§ INSTRUCTIONS FOR THE TASK
Echo the entries from the line containing "The width and height of the screenshot is (773, 483)." through the final line of the entries, keeping both of those lines.

Entries from a collection
##############################

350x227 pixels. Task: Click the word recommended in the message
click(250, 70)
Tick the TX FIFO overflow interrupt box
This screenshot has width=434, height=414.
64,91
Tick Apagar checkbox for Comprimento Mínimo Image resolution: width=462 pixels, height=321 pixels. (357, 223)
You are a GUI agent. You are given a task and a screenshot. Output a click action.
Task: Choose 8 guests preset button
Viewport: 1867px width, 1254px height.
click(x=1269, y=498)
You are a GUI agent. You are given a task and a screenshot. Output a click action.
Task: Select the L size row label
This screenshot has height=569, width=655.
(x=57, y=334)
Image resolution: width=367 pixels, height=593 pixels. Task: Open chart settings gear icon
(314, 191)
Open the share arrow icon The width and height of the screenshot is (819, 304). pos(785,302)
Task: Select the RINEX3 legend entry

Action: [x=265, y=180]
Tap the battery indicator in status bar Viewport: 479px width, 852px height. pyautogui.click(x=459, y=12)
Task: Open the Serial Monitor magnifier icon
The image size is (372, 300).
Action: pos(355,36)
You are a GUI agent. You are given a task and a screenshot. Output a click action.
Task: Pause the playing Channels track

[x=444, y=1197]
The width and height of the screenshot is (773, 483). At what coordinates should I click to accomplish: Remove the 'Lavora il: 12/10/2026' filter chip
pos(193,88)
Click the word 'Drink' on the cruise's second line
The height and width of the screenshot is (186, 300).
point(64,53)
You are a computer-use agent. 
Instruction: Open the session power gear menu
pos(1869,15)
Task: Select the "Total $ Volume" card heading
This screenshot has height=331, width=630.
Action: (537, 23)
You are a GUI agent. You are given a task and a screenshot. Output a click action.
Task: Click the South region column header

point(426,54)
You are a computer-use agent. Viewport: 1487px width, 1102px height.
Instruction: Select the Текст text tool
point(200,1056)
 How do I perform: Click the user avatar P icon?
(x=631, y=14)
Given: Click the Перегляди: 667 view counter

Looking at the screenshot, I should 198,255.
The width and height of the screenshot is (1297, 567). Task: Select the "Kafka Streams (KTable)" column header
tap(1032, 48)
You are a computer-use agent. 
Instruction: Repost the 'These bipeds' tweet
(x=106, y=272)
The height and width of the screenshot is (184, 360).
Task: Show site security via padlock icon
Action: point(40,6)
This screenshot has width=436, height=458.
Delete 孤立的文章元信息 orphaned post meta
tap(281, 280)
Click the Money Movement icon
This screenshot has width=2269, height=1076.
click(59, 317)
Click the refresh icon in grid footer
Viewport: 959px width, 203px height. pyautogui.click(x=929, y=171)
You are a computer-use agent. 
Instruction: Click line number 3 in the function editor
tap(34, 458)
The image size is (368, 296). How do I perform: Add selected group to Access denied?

##############################

§ COMPLETED EXERCISE
The width and height of the screenshot is (773, 483). At what coordinates should I click to accomplish: Remove the 'Lavora il: 12/10/2026' filter chip
pos(193,88)
Click the word 'Drink' on the cruise's second line
The height and width of the screenshot is (186, 300).
point(64,53)
You are a computer-use agent. 
Instruction: Open the session power gear menu
pos(1869,15)
Task: Select the "Total $ Volume" card heading
This screenshot has height=331, width=630.
Action: (537, 23)
You are a GUI agent. You are given a task and a screenshot. Output a click action.
Task: Click the South region column header

point(426,54)
You are a computer-use agent. Viewport: 1487px width, 1102px height.
Instruction: Select the Текст text tool
point(200,1056)
 How do I perform: Click the user avatar P icon?
(x=631, y=14)
Given: Click the Перегляди: 667 view counter

Looking at the screenshot, I should 198,255.
The width and height of the screenshot is (1297, 567). Task: Select the "Kafka Streams (KTable)" column header
tap(1032, 48)
You are a computer-use agent. 
Instruction: Repost the 'These bipeds' tweet
(x=106, y=272)
The height and width of the screenshot is (184, 360).
Task: Show site security via padlock icon
Action: point(40,6)
This screenshot has width=436, height=458.
Delete 孤立的文章元信息 orphaned post meta
tap(281, 280)
Click the Money Movement icon
This screenshot has width=2269, height=1076.
click(59, 317)
Click the refresh icon in grid footer
Viewport: 959px width, 203px height. pyautogui.click(x=929, y=171)
You are a computer-use agent. 
Instruction: Click line number 3 in the function editor
tap(34, 458)
The image size is (368, 296). How do I perform: Add selected group to Access denied?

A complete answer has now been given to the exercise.